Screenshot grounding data
┄┄┄┄┄┄┄┄┄┄

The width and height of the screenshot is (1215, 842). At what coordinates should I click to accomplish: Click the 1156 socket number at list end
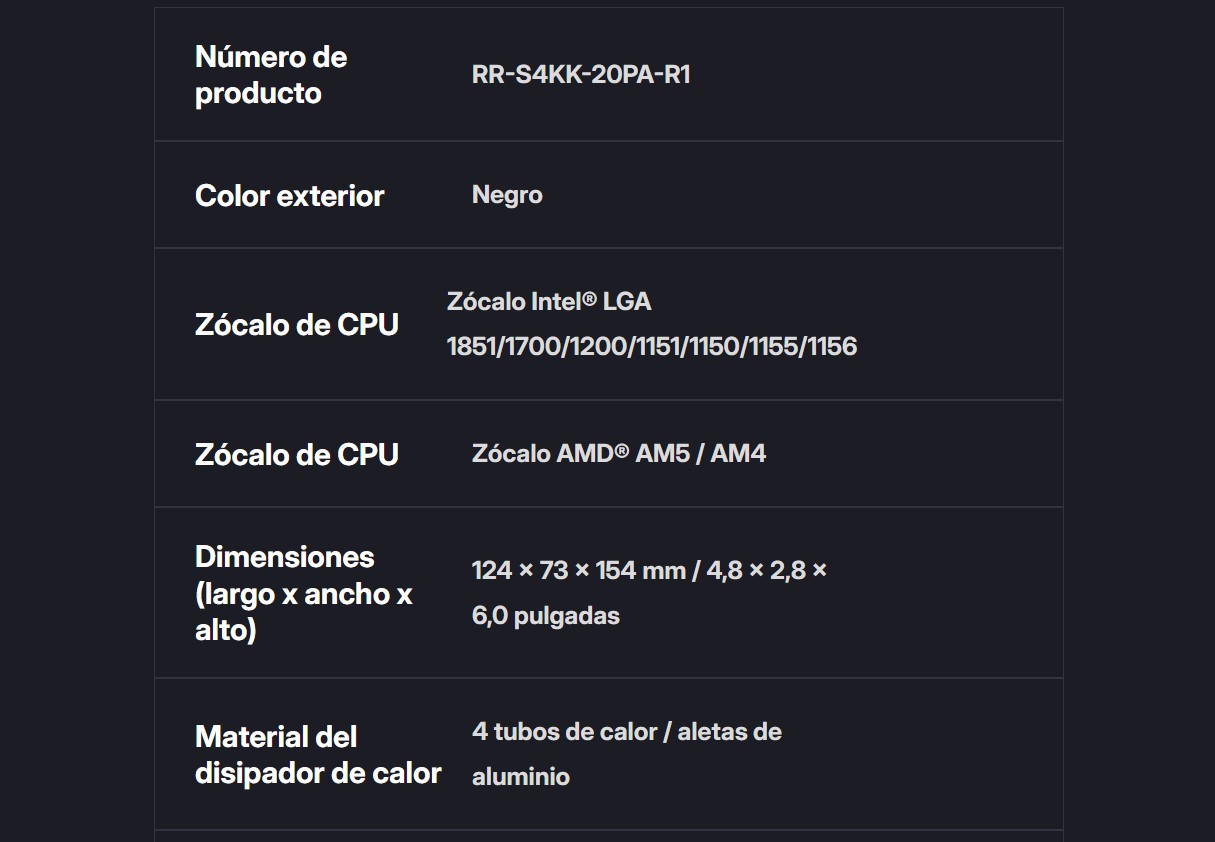pyautogui.click(x=832, y=347)
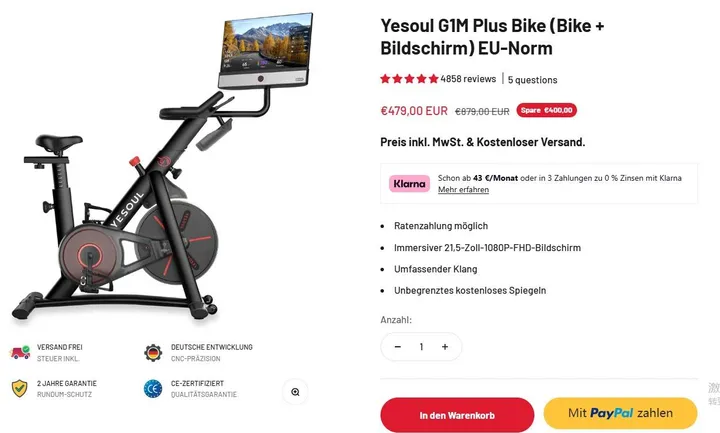The width and height of the screenshot is (720, 433).
Task: Add item via In den Warenkorb
Action: point(457,415)
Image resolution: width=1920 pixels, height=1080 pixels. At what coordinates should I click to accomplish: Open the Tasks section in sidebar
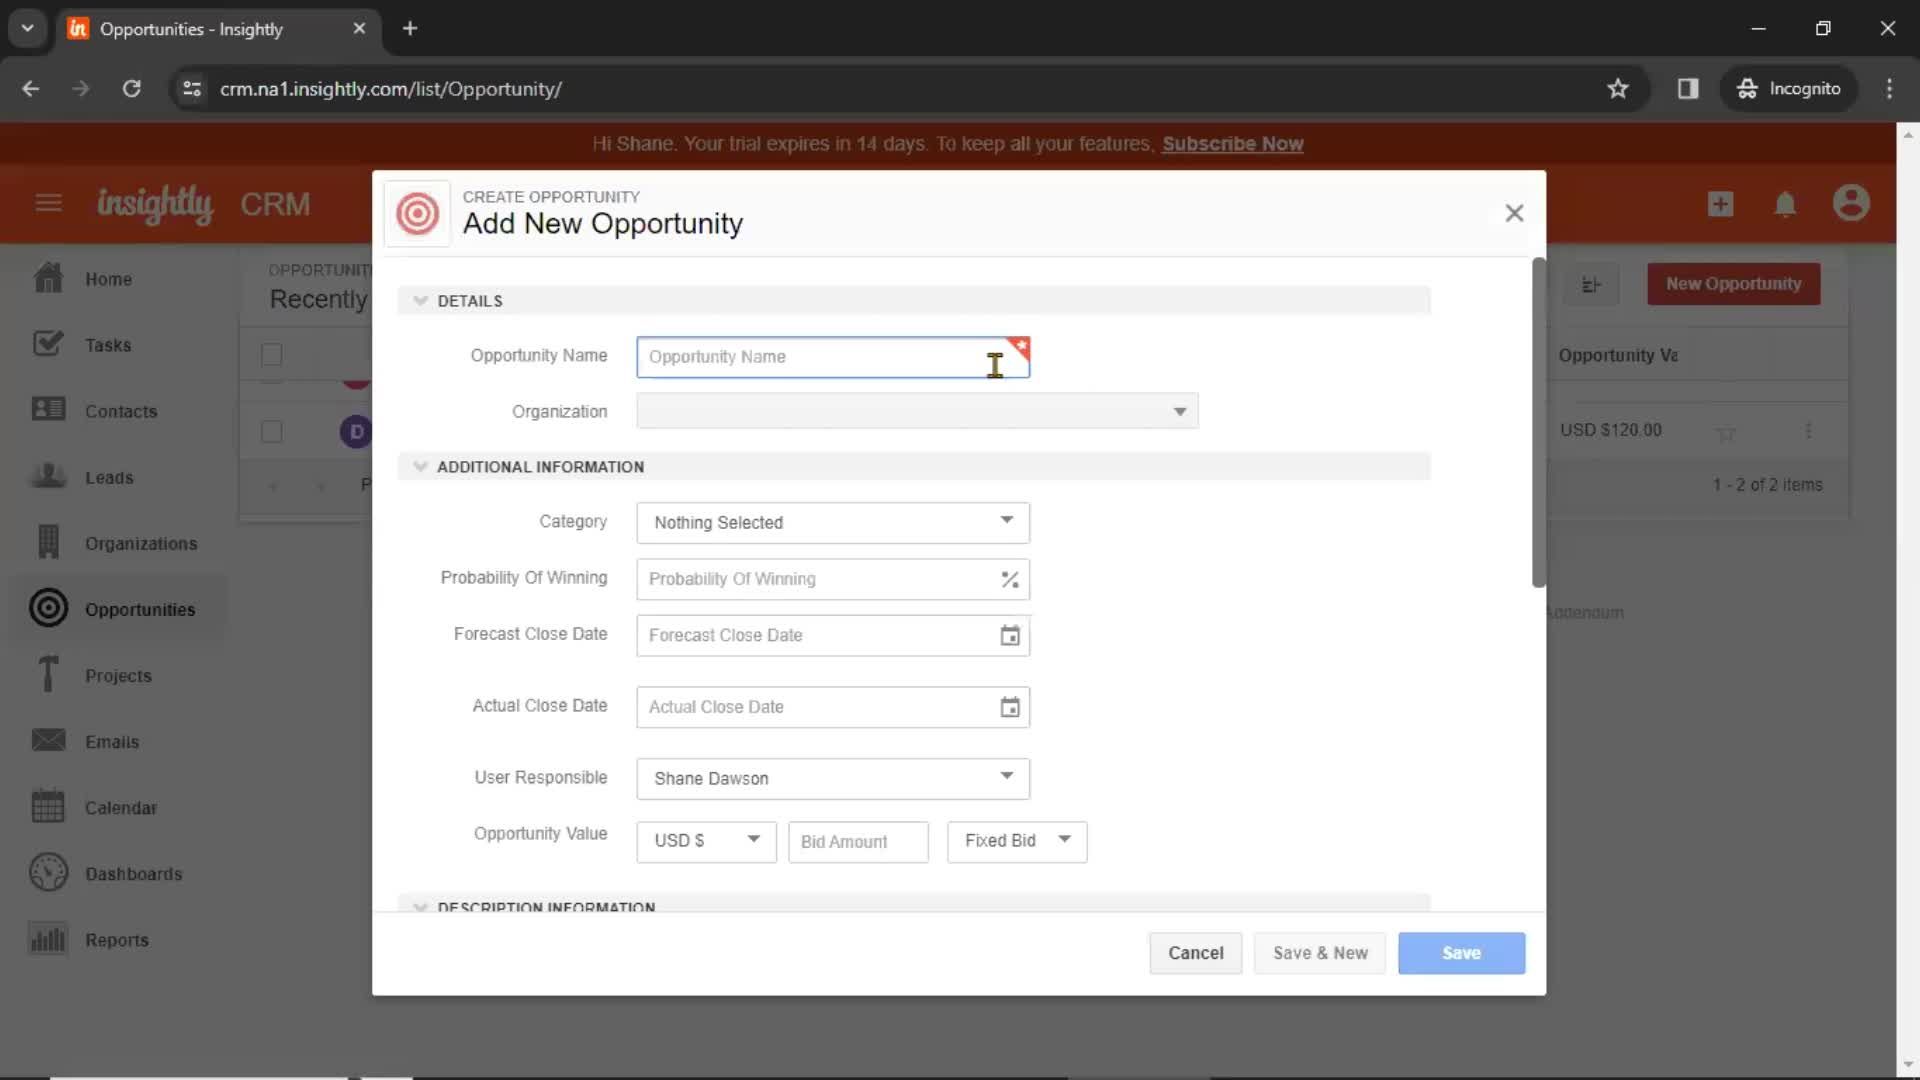[108, 344]
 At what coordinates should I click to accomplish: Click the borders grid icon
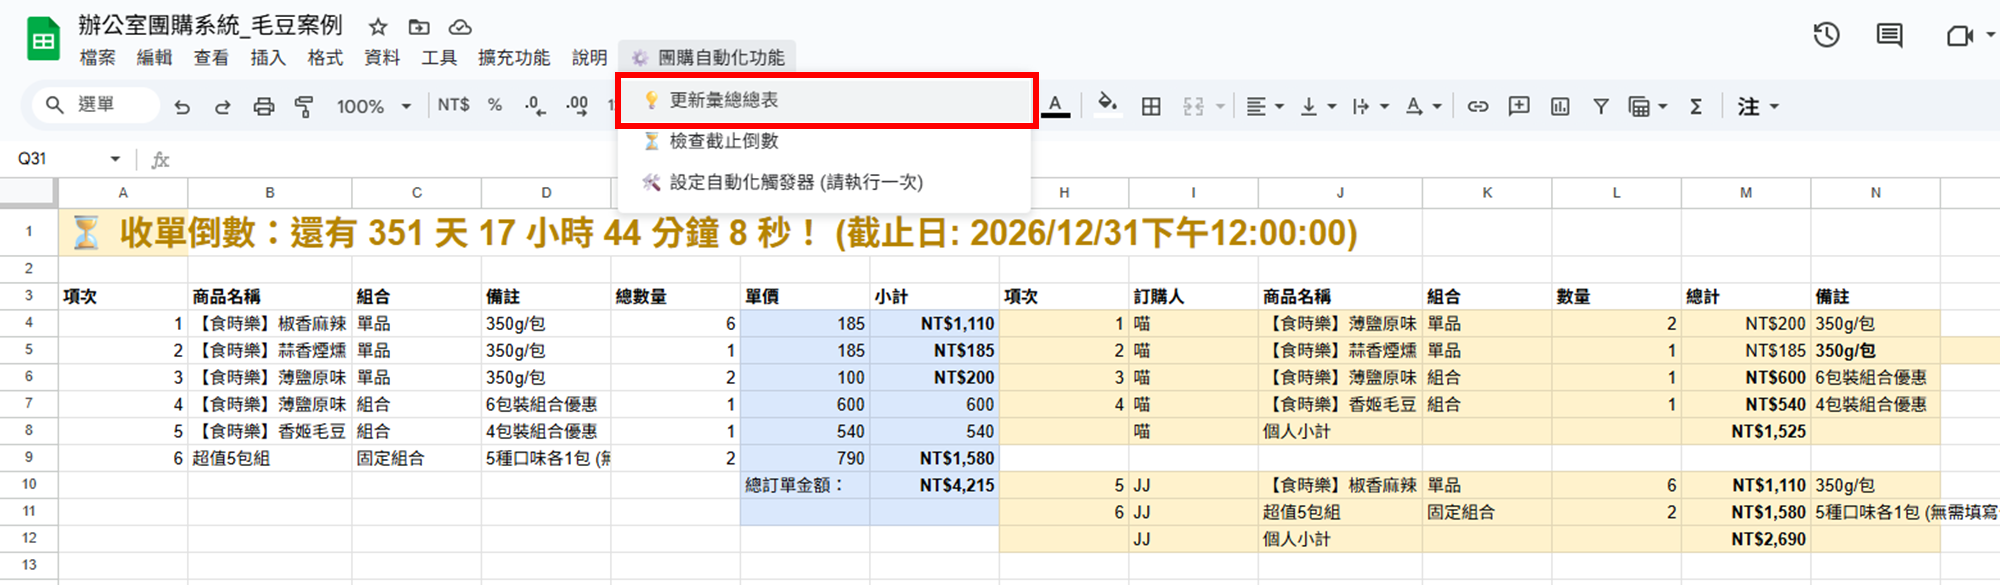(x=1151, y=106)
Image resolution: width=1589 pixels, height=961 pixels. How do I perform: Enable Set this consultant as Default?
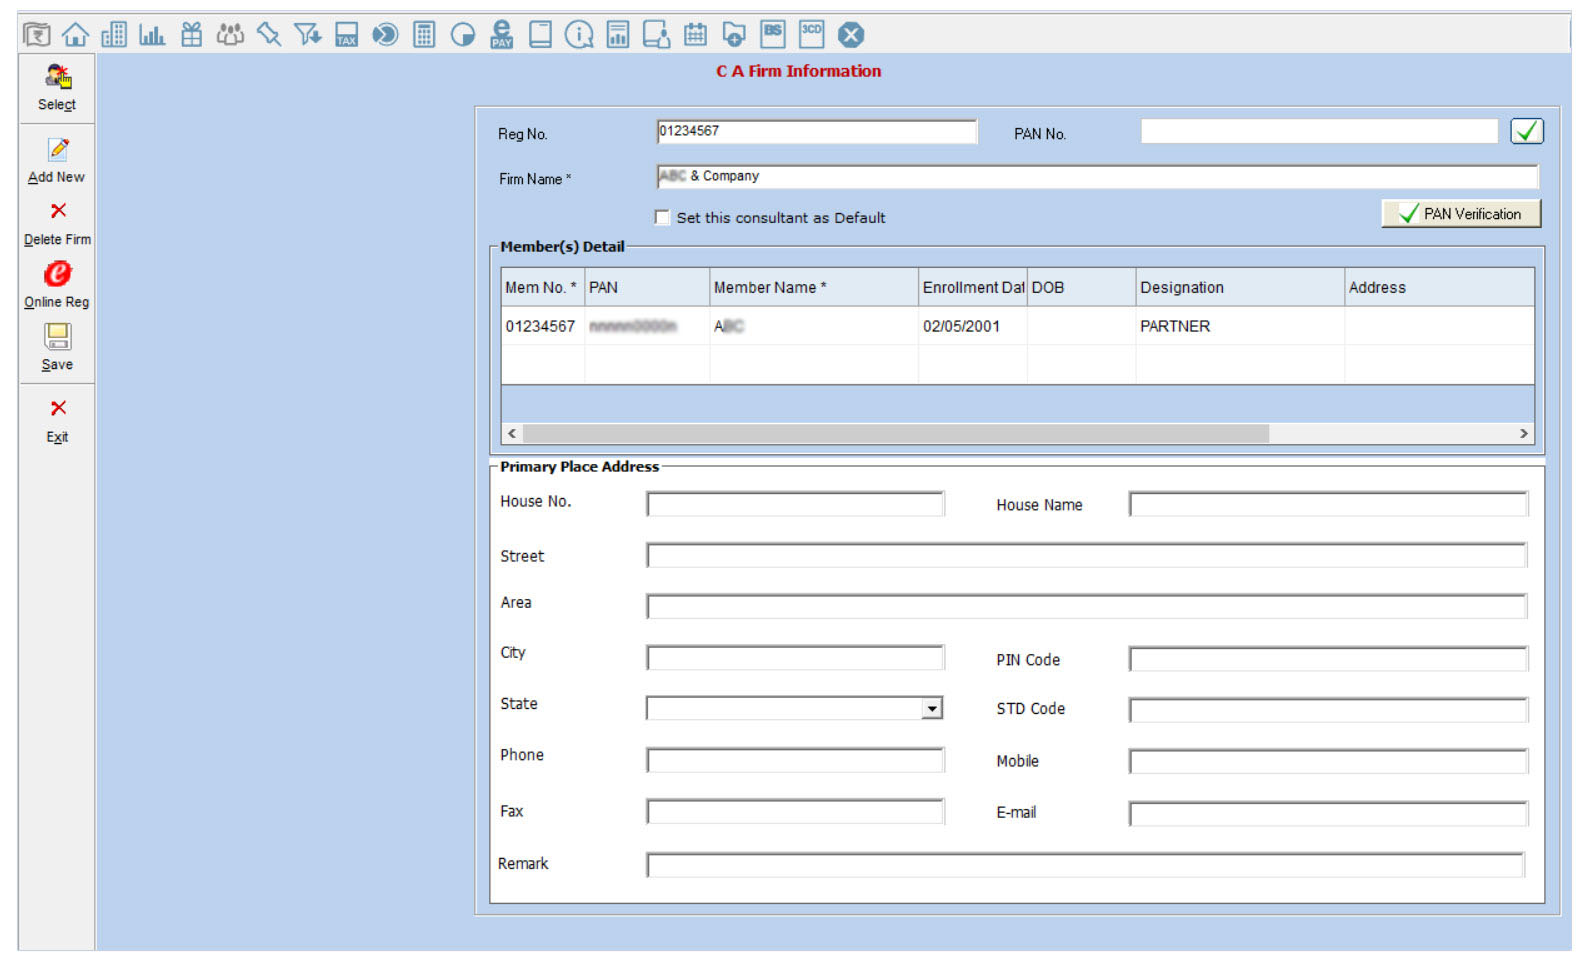662,218
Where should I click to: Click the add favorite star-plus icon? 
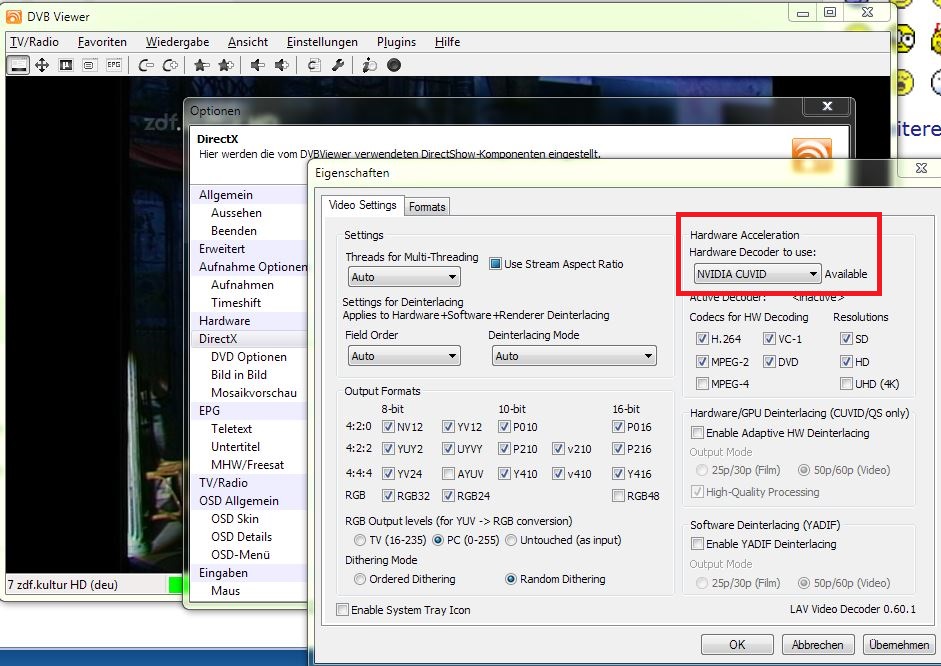point(226,65)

┄┄┄┄┄┄┄┄┄┄

• Task description:
Write out exactly the lines from the one containing "borders grid icon" to the last line of the records above, both included, and leave out any pictures.

• Solution for this problem:
 At what coordinates should I click to accomplish: Click the borders grid icon
(x=1151, y=106)
Image resolution: width=1589 pixels, height=961 pixels. How do I perform: Enable Set this consultant as Default?
662,218
Where should I click to: Click the add favorite star-plus icon? 
point(226,65)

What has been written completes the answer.